I am actually considering selling my 2080ti and getting a Radeon VII. On Linux, Nvidia GPU rendered textures exhibit artifacts, you see this especially in Shadow of the Tomb Raider under Steam Proton and other games running through WINE and DXVK. In some games like Shadow of the Tomb Raider this is more pronounced than others. I don’t see this on AMD GPUs. I am only having doubts because I use VFIO/GPU passthrough on my systems and not such if Vega 20 and Vega 10 will be recognized as different GPUs. Guess I could wait to see what AMD announce next.
I also find that Nvidia’s pro drivers, while easier to install on Linux than AMD’s pro drivers, are generally older than the drivers you need for games. With the Radeon VII and AMD more generally, you can use the Kernel driver install Mesa and ROCm components on top of it.
As for what AMD will replace the Radeon VII with, I agree with @colesdav it will likely be a similarly priced Navi 20 part with HBM2 as well. If the RX 5700XT is a mid-tier GPU and costs ~$400 to 450 (anniversary edition), then we can expect there to be at least 1 or 2 more SKUs above that and it will likely have 12 to 16GB (I am thinking along the lines of Vega 56, Vega 64, Vega 64 LC, and Vega Frontier above Polaris).
Also keep in mind @DerKrieger, AMD is producing Radeon Pro Vega II and Duo GPUs for Apple and 16GB Vega 56 or Vega Frontier Edition like GPUs for Google Stadia. Stadia will be using a lot of GPUs meaning HBM2 prices will probably drop. HBM is where GPUs and even 3D stacked APUs are headed. So prices may not be as bad as we may think they will be based on the past.
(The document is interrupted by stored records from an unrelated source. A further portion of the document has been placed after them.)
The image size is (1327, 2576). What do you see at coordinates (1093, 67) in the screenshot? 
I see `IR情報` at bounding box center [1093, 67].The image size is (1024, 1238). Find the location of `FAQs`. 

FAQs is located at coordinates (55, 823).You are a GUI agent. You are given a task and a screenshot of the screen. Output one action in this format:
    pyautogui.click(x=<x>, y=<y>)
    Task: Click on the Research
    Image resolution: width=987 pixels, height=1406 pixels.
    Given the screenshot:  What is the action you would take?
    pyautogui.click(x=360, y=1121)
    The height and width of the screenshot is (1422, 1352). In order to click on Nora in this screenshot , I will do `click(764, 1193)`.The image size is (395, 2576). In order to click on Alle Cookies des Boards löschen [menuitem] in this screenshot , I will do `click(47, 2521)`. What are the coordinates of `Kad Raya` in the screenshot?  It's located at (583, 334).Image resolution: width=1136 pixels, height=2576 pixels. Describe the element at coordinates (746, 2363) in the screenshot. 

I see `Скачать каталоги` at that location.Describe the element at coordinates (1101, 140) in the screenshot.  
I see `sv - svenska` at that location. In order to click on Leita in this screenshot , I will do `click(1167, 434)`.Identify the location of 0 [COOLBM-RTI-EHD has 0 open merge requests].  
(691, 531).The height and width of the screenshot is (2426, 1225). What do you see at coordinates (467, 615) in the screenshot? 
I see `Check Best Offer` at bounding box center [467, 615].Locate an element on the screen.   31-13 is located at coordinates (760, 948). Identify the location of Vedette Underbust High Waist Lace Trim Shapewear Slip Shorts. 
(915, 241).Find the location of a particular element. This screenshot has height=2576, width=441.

By the time all is said and done, you may be looking at AMD releasing another $700 GPU that is specifically targeted to where the Vega Frontier Edition was targeted. AMD will definitely release a GPU that’s faster than the RTX 2080ti (possibly even the Titan RTX) this generation.
The more I have learned about GPU physics these past few years, the more I am not convinced Nvidia’s 7nm will be as powerful as people believe they will be. They changed the fan design for a reason and with the quantum tunnelling among other things from going down a node. There will be performance gains for sure but not convinced it will be ground breaking. We also have to remember it has taken Nvidia almost a year to get reliable yields on the RTX 2000 series and they didn’t sell as well and now with AMD releasing the RX 5700 and out manoeuvring Nvidia on pricing even the RTX Super cards aren’t going to sell as well. The RTX 2080 Super at this stage makes no sense at the price point unless it comes very close to the RTX 2080ti. Even then AMD will respond with the RX 5800XT
By going down to 7nm EUV Nvidia are also going to be facing higher costs which mean they will still be more expensive and yields will not be as high first time round. AMD by then will be on their second generation of RDNA, third generation of 7nm GPUs, and pushing out APUs that will probably make discrete GPUs under an RX580 pointless. We’ll see just how powerful AMD can make their APUs when we start seeing the PS5 and new XBOX.
Basically, AMD with Navi are squeezing Nvidia from both ends. The fast AMD can make their APUs especially with PCIe Gen 4, the less room there will be at the low end PC and OEM market. Nvidia will have to focus on the mid-tier to high end and they will probably be charging more as they continue to maintain large die sizes on their GPUs. Nvidia will also need to rethink DLSS and also reengineer their RT and Tensor Cores once consoles start releasing ray traced games, if these games don’t use the ray tracing approach Nvidia have (and I’m thinking gameworks, even G-Sync).